_Given entries_
==========
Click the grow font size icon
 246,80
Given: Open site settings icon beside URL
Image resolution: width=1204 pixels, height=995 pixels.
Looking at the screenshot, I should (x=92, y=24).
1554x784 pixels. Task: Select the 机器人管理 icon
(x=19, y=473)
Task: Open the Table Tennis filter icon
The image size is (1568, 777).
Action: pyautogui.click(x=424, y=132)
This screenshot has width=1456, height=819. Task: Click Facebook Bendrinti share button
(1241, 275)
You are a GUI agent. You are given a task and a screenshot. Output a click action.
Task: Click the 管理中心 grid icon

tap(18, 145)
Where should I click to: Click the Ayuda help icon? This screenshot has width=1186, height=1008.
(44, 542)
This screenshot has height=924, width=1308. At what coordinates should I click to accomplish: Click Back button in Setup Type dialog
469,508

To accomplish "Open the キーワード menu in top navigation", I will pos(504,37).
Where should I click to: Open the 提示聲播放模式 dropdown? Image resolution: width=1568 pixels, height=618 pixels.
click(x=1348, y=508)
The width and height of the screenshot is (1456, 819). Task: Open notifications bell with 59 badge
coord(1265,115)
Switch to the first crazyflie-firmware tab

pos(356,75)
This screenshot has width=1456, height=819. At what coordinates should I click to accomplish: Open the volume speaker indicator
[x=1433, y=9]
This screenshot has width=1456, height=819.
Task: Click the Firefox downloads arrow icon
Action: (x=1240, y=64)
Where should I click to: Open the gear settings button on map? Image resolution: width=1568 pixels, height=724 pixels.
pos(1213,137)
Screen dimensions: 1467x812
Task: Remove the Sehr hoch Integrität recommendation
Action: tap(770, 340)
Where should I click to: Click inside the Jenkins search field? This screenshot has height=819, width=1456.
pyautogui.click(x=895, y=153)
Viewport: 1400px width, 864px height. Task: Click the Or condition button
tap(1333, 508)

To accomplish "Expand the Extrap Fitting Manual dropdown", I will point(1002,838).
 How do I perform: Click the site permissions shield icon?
==========
_What you need to do_
Repeat each entry above, keeping every word exact.

_Written solution_
Click the grow font size icon
 246,80
Given: Open site settings icon beside URL
Image resolution: width=1204 pixels, height=995 pixels.
Looking at the screenshot, I should (x=92, y=24).
1554x784 pixels. Task: Select the 机器人管理 icon
(x=19, y=473)
Task: Open the Table Tennis filter icon
The image size is (1568, 777).
Action: pyautogui.click(x=424, y=132)
This screenshot has width=1456, height=819. Task: Click Facebook Bendrinti share button
(1241, 275)
You are a GUI agent. You are given a task and a screenshot. Output a click action.
Task: Click the 管理中心 grid icon

tap(18, 145)
Where should I click to: Click the Ayuda help icon? This screenshot has width=1186, height=1008.
(44, 542)
This screenshot has height=924, width=1308. At what coordinates should I click to accomplish: Click Back button in Setup Type dialog
469,508

To accomplish "Open the キーワード menu in top navigation", I will pos(504,37).
Where should I click to: Open the 提示聲播放模式 dropdown? Image resolution: width=1568 pixels, height=618 pixels.
click(x=1348, y=508)
The width and height of the screenshot is (1456, 819). Task: Open notifications bell with 59 badge
coord(1265,115)
Switch to the first crazyflie-firmware tab

pos(356,75)
This screenshot has width=1456, height=819. At what coordinates should I click to accomplish: Open the volume speaker indicator
[x=1433, y=9]
This screenshot has width=1456, height=819.
Task: Click the Firefox downloads arrow icon
Action: (x=1240, y=64)
Where should I click to: Open the gear settings button on map? Image resolution: width=1568 pixels, height=724 pixels.
pos(1213,137)
Screen dimensions: 1467x812
Task: Remove the Sehr hoch Integrität recommendation
Action: tap(770, 340)
Where should I click to: Click inside the Jenkins search field? This screenshot has height=819, width=1456.
pyautogui.click(x=895, y=153)
Viewport: 1400px width, 864px height. Task: Click the Or condition button
tap(1333, 508)

To accomplish "Expand the Extrap Fitting Manual dropdown", I will point(1002,838).
 How do I perform: Click the site permissions shield icon?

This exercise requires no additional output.